_RECORD EXTRACTS_.
-----
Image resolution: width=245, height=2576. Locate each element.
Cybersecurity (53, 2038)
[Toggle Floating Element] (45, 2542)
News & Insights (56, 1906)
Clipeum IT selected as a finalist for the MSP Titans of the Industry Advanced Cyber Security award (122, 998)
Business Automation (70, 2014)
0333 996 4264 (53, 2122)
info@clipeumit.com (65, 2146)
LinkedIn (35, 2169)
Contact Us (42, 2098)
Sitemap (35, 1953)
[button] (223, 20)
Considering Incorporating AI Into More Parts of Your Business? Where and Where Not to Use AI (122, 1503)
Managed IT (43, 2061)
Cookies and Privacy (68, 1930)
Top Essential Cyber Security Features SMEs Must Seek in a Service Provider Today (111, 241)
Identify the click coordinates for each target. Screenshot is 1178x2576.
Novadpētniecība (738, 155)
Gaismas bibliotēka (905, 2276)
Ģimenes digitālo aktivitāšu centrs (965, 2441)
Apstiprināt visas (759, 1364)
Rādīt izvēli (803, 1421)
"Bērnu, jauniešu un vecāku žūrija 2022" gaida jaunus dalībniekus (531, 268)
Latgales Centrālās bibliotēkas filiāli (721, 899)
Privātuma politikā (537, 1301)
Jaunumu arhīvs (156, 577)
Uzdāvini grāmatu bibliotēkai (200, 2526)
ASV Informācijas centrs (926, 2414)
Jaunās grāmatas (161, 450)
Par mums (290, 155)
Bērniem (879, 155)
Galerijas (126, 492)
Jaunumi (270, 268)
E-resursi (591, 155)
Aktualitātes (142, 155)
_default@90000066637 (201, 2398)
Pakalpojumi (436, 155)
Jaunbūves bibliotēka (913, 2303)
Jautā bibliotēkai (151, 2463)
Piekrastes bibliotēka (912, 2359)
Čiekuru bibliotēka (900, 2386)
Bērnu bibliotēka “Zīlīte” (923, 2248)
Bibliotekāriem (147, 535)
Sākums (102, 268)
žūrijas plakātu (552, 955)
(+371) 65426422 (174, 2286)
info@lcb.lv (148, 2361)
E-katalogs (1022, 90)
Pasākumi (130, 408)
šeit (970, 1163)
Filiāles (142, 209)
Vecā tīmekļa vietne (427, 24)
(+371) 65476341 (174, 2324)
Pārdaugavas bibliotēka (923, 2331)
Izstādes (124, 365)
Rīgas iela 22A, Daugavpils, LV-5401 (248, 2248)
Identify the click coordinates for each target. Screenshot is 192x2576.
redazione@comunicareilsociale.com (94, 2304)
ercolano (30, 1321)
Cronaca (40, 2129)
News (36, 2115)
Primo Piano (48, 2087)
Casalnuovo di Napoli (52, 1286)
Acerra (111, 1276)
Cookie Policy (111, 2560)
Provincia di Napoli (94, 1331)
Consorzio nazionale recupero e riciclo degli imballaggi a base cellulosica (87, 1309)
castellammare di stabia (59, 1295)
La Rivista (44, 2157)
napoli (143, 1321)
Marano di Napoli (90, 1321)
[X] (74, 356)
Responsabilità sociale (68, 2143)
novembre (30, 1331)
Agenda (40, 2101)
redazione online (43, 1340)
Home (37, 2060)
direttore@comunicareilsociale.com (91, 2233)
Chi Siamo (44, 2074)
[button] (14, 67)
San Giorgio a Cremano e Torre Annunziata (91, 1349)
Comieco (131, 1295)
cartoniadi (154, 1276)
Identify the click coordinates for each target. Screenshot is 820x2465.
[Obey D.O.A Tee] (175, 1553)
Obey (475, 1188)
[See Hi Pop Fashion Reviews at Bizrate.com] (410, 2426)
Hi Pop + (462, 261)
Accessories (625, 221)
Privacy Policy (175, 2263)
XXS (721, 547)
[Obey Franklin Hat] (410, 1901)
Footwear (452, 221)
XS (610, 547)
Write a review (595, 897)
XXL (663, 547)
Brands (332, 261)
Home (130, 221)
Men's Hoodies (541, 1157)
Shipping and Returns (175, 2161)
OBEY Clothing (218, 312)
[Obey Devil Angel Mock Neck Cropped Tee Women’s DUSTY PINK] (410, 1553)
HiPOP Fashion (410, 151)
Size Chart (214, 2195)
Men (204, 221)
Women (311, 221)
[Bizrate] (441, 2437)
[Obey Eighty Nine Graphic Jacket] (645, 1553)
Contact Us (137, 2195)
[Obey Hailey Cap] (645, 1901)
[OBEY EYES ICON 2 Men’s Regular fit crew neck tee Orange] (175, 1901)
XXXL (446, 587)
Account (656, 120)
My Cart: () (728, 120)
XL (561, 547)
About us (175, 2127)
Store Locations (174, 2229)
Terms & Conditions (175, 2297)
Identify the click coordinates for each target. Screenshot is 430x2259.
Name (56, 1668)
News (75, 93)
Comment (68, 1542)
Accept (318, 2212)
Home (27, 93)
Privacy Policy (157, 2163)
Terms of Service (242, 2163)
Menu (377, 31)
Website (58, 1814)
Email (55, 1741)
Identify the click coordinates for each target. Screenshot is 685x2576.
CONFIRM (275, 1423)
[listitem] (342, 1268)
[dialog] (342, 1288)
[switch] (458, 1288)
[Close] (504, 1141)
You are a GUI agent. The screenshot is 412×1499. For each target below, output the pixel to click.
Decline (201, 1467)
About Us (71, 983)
-----
_EXERCISE AIM_. Return exactly, and only, the lines from the start of the listing through the line with "Clipeum IT selected".

_EXERCISE OUTPUT_.
Image resolution: width=245, height=2576. Locate each element.
Cybersecurity (53, 2038)
[Toggle Floating Element] (45, 2542)
News & Insights (56, 1906)
Clipeum IT selected as a finalist for the MSP Titans of the Industry Advanced Cyber Security award (122, 998)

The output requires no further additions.